Stored data entries
+===+
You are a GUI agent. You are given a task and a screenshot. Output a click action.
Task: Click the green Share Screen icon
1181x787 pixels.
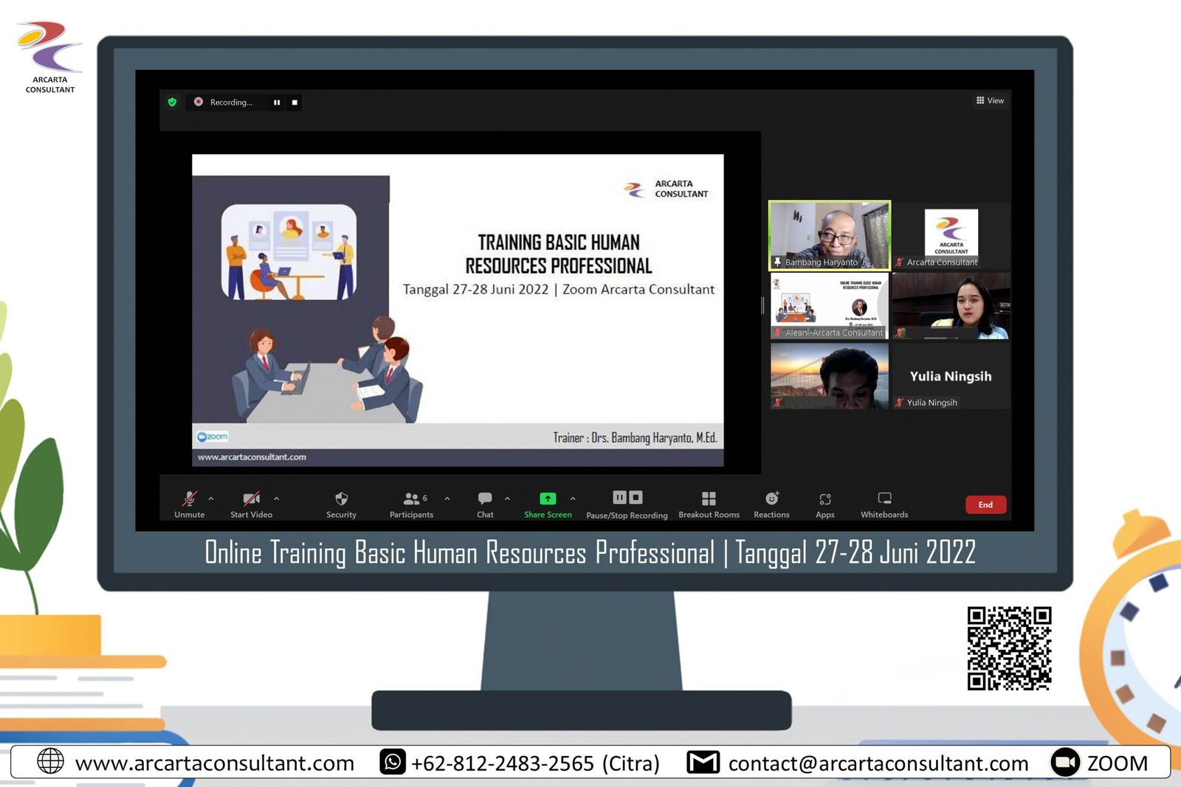tap(548, 499)
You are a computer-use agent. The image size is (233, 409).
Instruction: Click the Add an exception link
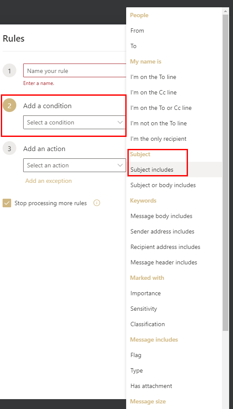click(x=48, y=181)
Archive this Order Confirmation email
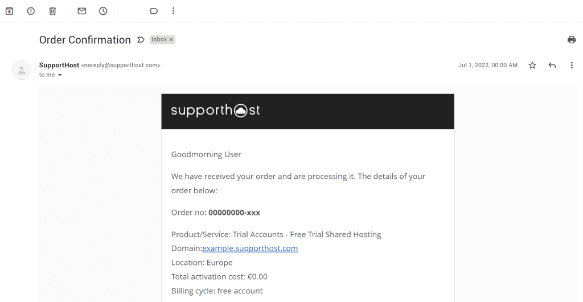583x302 pixels. pyautogui.click(x=9, y=11)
+===+
**Exercise goal:** Where a line in the records above contains the word "agent", copy that line.

**Task response:**
You are a GUI agent. You are given a task and a screenshot. Output a click action.
You are a computer-use agent. The image size is (233, 409).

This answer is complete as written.